Errors and the introspection format

Havoc Pennington hp at redhat.com
Mon Feb 20 16:04:53 PST 2006


On Mon, 2006-02-20 at 22:20 +0000, Robert McQueen wrote:
> 
> Saying "no reply" in your annotations is a hint to the caller not to
> wait up for the answer, which could mean that it'll be a long time
> coming, and/or that it's irrelevant (void return) anyway.

Agree with all of your mail except this part, I thought NoReply was just
intended to change how the caller code was generated. That's what the
glib bindings use it for, they just generate a proxy method that has no
return value or error return, and that sets the no reply flag on the
outgoing message.

I looked at what the spec says for the NoReply annotation and even I
can't figure out what it means ;-) so I guess we need to fix that.

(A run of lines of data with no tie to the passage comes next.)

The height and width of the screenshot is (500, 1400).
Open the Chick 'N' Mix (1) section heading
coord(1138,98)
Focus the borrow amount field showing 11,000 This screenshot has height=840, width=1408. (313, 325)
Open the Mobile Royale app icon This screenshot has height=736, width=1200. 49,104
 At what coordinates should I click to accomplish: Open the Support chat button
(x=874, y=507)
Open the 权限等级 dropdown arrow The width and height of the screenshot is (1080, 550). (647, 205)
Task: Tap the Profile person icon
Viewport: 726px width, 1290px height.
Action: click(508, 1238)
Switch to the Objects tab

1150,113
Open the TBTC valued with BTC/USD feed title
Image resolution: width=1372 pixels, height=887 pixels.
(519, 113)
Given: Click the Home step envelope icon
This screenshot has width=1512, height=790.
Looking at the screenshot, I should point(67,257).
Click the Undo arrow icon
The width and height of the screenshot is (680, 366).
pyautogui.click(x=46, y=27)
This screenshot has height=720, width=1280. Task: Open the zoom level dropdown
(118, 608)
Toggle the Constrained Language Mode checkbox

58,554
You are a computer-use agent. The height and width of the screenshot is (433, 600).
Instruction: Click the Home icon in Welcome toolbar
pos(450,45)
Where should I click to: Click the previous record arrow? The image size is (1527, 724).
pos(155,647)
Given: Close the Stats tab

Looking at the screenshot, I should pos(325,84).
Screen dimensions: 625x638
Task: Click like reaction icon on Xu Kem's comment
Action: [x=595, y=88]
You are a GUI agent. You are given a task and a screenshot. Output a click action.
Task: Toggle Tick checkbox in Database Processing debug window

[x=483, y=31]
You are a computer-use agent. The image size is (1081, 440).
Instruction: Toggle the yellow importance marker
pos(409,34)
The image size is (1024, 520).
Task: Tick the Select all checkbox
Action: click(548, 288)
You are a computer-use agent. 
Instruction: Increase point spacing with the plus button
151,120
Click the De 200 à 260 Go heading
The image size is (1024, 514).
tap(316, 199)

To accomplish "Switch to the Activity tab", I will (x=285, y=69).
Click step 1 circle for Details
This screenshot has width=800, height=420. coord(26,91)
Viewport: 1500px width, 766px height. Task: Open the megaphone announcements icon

I still don't know on what basis a callee/server would decide whether
the caller/client should use a "no reply" or "async" call vs. sync ... I
can't think of an example where the callee/server has a clue what to
pick here.

Say the server has a lengthy operation, like "compute PI to a zillion
digits", a GUI client will probably want to use an async call to avoid
locking up, but a command line client will probably want to use a
blocking call. How would the server know which to pick?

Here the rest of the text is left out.